>> START
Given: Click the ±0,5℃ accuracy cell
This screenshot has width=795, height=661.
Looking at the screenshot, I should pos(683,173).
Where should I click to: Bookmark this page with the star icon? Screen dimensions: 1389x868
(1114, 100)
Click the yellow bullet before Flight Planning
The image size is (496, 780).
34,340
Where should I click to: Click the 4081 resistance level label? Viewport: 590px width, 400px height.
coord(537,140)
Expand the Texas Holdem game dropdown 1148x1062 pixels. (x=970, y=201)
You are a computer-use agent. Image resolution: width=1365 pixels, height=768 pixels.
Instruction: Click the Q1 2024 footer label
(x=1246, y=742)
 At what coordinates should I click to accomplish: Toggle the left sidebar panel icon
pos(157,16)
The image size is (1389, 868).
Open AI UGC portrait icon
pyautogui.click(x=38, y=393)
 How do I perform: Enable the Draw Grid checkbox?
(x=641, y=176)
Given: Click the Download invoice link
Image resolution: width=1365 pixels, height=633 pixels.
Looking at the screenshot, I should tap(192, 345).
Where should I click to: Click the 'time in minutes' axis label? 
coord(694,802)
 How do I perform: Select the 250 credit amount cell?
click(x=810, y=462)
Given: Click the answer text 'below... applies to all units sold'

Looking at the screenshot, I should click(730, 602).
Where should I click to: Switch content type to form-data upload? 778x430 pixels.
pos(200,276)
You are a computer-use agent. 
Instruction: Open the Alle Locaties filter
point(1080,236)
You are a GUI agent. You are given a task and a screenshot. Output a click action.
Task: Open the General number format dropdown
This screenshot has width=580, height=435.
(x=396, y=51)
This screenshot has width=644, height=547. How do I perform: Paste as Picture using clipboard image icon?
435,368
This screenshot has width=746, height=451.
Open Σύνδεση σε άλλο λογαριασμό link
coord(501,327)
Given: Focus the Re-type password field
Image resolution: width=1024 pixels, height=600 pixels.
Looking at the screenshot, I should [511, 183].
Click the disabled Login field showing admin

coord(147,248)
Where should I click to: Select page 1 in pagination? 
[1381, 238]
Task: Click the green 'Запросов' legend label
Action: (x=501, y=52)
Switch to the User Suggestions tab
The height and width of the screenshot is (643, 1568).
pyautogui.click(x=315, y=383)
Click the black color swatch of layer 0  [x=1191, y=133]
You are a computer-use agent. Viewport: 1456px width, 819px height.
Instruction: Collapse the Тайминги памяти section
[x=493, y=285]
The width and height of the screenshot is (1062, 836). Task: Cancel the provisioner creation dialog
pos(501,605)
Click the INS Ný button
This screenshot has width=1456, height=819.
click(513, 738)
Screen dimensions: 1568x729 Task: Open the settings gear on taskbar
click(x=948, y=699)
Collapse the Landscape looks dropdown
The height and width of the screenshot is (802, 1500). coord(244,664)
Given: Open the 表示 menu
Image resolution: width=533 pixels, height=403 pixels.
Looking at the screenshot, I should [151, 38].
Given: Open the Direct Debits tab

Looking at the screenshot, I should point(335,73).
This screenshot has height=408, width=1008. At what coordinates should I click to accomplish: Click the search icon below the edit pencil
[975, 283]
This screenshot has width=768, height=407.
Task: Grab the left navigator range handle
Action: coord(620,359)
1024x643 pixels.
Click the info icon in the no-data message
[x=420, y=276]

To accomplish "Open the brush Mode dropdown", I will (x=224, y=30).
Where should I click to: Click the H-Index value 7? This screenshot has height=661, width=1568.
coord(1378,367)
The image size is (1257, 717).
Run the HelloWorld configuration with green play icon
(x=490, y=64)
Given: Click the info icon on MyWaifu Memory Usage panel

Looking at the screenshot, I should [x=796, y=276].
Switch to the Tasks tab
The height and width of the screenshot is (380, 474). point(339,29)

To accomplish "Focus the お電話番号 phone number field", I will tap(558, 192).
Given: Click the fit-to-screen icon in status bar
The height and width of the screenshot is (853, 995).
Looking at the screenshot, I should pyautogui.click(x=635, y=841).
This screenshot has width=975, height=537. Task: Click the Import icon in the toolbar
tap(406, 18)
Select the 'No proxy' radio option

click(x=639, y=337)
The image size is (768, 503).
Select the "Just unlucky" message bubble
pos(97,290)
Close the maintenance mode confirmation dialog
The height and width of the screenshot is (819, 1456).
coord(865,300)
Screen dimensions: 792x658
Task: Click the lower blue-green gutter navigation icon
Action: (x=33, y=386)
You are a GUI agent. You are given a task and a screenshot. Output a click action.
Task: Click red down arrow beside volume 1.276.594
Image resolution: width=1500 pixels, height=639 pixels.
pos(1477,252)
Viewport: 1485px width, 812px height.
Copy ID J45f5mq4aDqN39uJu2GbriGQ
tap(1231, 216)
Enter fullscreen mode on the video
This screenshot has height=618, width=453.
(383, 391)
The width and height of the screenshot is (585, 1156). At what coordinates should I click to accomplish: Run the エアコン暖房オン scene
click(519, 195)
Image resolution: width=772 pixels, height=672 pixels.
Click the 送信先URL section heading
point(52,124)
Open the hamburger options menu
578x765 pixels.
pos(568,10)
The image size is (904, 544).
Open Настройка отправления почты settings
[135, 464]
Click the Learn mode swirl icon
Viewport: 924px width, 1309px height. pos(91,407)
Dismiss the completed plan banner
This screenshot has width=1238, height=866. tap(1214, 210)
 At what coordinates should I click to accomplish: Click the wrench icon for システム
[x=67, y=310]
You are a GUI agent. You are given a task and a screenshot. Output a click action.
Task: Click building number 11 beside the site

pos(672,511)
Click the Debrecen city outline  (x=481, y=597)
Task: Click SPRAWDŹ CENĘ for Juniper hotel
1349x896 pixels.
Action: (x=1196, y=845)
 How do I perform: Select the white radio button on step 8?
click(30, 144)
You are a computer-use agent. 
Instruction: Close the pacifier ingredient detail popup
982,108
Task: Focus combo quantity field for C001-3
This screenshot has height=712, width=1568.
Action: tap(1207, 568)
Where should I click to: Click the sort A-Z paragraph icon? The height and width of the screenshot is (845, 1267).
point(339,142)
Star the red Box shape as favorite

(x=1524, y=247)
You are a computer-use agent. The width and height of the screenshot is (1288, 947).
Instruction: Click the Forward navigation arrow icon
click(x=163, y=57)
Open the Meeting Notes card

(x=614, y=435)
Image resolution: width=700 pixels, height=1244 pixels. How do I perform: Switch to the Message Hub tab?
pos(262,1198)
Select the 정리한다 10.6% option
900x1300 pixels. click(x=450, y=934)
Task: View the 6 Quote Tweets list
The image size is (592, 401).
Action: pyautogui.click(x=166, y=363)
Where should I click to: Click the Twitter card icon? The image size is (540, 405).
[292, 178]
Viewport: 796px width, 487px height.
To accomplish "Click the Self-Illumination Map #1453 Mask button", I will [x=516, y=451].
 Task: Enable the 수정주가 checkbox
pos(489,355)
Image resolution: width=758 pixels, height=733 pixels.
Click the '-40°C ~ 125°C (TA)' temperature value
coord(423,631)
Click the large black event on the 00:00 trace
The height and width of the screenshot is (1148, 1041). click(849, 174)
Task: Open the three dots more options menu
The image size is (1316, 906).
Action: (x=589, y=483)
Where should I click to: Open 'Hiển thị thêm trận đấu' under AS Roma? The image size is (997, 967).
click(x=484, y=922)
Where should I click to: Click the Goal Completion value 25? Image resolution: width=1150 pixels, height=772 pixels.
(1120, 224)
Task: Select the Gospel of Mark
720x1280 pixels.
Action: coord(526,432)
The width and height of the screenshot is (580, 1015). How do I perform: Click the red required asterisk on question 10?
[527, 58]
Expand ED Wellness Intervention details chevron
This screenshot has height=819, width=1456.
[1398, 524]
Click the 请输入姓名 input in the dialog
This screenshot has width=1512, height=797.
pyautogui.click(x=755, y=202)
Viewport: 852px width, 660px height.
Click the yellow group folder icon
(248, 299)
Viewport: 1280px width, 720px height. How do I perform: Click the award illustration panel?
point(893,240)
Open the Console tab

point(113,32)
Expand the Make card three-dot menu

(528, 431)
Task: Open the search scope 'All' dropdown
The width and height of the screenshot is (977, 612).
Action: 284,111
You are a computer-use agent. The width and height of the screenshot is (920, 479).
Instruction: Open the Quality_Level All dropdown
>> END
*Task details:*
Reproduce the rows between the line holding "1024x643 pixels." and the line holding "pos(1477,252)", inclusive, swapping "info icon" for "help icon" and leaving everything else unchanged.

*Solution for this problem:*
1024x643 pixels.
Click the help icon in the no-data message
[x=420, y=276]

To accomplish "Open the brush Mode dropdown", I will (x=224, y=30).
Where should I click to: Click the H-Index value 7? This screenshot has height=661, width=1568.
coord(1378,367)
The image size is (1257, 717).
Run the HelloWorld configuration with green play icon
(x=490, y=64)
Given: Click the help icon on MyWaifu Memory Usage panel

Looking at the screenshot, I should [x=796, y=276].
Switch to the Tasks tab
The height and width of the screenshot is (380, 474). point(339,29)

To accomplish "Focus the お電話番号 phone number field", I will tap(558, 192).
Given: Click the fit-to-screen icon in status bar
The height and width of the screenshot is (853, 995).
Looking at the screenshot, I should pyautogui.click(x=635, y=841).
This screenshot has width=975, height=537. Task: Click the Import icon in the toolbar
tap(406, 18)
Select the 'No proxy' radio option

click(x=639, y=337)
The image size is (768, 503).
Select the "Just unlucky" message bubble
pos(97,290)
Close the maintenance mode confirmation dialog
The height and width of the screenshot is (819, 1456).
coord(865,300)
Screen dimensions: 792x658
Task: Click the lower blue-green gutter navigation icon
Action: (x=33, y=386)
You are a GUI agent. You are given a task and a screenshot. Output a click action.
Task: Click red down arrow beside volume 1.276.594
Image resolution: width=1500 pixels, height=639 pixels.
pos(1477,252)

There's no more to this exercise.